Le suprémacisme blanc, c'est une idéologie raciste qui affirme que la "race blanche" est menacée par l'immigration. “Il y a la volonté de l'action violente et terroriste, comme celle de Buffalo, pour déstabiliser les sociétés, c'est ce qu'on appelle "l'accélérationnisme". C'est l'idée qu'en provoquant des violences de masse, du terrorisme de masse, on va déstabiliser les sociétés et hâter, d'où le nom "accélérationnisme", l'affrontement à venir, qui est selon eux est inéluctable, entre les défenseurs de la race blanche et les races halogènes, selon eux étrangères” explique Corentin Sellin professeur d’histoire spécialiste des États-Unis.
Qu’est-ce que la théorie du “grand remplacement” ?
Selon Corentin Sellin, le suprémacisme blanc américain “prend ses racines immédiates des Européens” : “On pense à la théorie du grand remplacement défendu par l'écrivain français Jean Raspail dans son roman “Le Camp des Saints”, puis, plus récemment, défendu par Renaud Camus”. Si le suprémacisme blanc a des origines européennes, “il ne faut pas cacher que le suprémacisme américain a aussi de profondes racines aux États-Unis eux-mêmes. On peut penser au Ku Klux Klan, ce mouvement né après la guerre de Sécession qui voulait défendre une société de supériorité blanche, comme celle qui préexistait auparavant avec l'esclavage”.

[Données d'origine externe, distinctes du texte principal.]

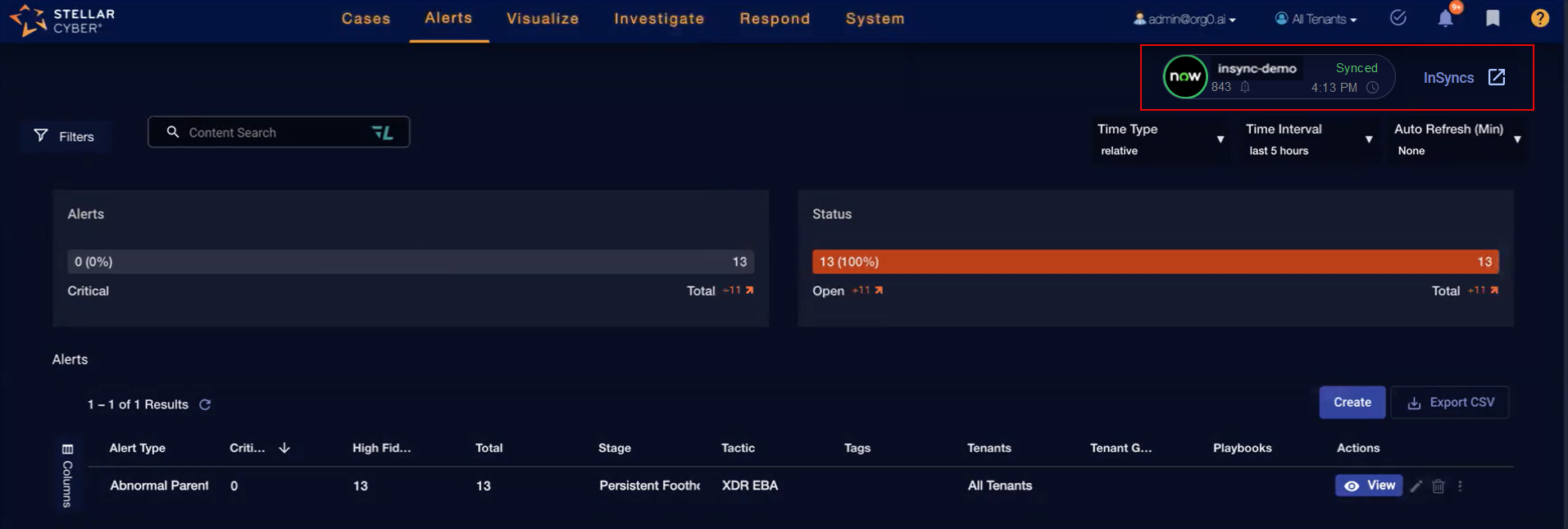Viewport: 1568px width, 529px height.
Task: Refresh the alerts results list
Action: (205, 404)
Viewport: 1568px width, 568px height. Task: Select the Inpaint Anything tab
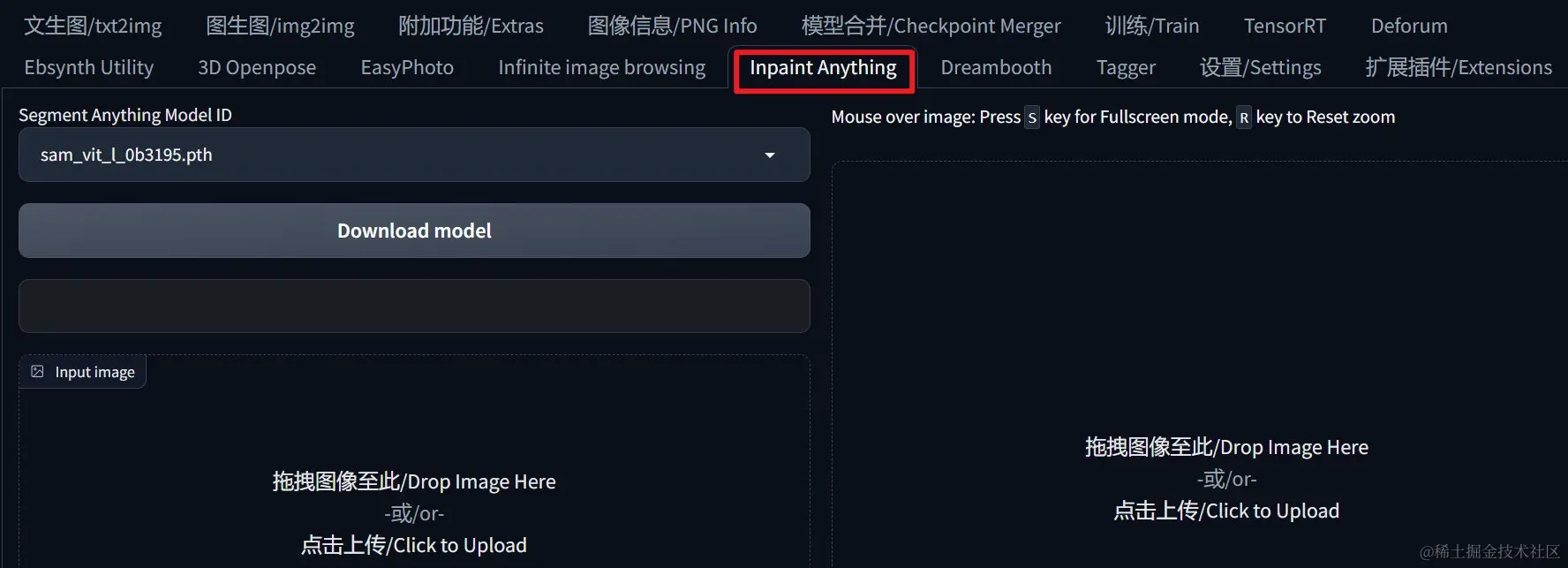coord(823,68)
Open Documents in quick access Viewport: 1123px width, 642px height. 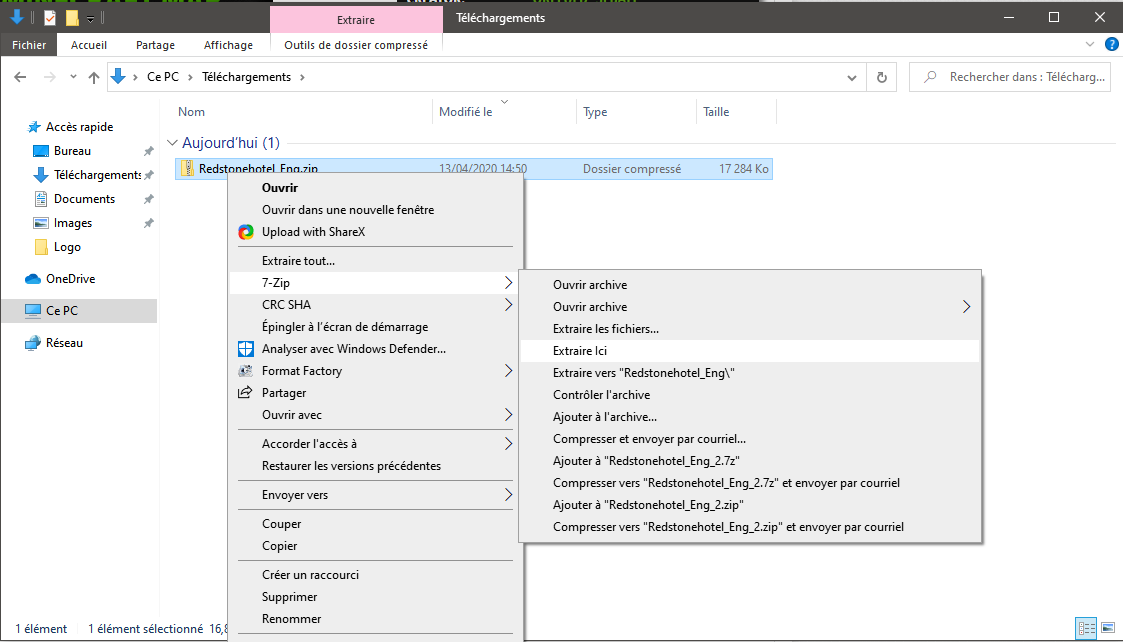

Théorie du grand remplacement: c'est quoi ?
Au début du 20e siècle, l’arrivée des immigrants qui ne sont plus anglo-saxons aux Etats-Unis entraîne “la naissance d'un nativisme raciste qui s'incarne dans la personnalité de Madison Grant, un penseur américain racialiste qui, en 1916, publiera un essai sur la disparition de la race blanche fondatrice, selon lui, anglo-saxonne, fondatrice des États-Unis et sur la menace que faisait peser l'immigration” commente l’historien. Selon lui, c’est “vraiment” dans les années 1970 que se forme le suprémacisme états-unien, “alors, évidemment, qui est aux marges de la société, comme on dit en anglais, c'est "fringe", c'est-à-dire que c'est vraiment des groupes marginaux, clandestins, souvent”.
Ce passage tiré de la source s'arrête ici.